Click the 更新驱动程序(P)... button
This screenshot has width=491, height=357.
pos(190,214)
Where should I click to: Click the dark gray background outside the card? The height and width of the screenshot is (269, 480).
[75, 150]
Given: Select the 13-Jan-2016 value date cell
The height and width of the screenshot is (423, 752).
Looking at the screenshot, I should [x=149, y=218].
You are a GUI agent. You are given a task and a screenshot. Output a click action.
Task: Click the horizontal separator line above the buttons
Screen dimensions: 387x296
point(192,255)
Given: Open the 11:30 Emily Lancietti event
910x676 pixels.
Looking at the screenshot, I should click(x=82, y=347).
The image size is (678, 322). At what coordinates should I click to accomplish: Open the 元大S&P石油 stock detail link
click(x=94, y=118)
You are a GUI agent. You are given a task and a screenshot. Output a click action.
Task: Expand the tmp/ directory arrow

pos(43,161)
——
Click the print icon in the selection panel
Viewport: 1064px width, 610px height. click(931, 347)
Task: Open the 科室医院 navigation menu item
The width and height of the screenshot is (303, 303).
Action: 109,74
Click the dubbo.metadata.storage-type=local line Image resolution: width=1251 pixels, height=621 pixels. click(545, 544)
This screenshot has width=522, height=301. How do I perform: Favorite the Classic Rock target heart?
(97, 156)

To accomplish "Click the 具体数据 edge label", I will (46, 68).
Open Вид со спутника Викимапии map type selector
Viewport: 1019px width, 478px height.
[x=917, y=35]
——
▸ Problem requirements
From the data above, return every line from the line that has "Where should I" up to and including the line that has "Given: Open the 11:30 Emily Lancietti event", exactly.

▸ Result
Where should I click to: Click the dark gray background outside the card? The height and width of the screenshot is (269, 480).
[75, 150]
Given: Select the 13-Jan-2016 value date cell
The height and width of the screenshot is (423, 752).
Looking at the screenshot, I should [x=149, y=218].
You are a GUI agent. You are given a task and a screenshot. Output a click action.
Task: Click the horizontal separator line above the buttons
Screen dimensions: 387x296
point(192,255)
Given: Open the 11:30 Emily Lancietti event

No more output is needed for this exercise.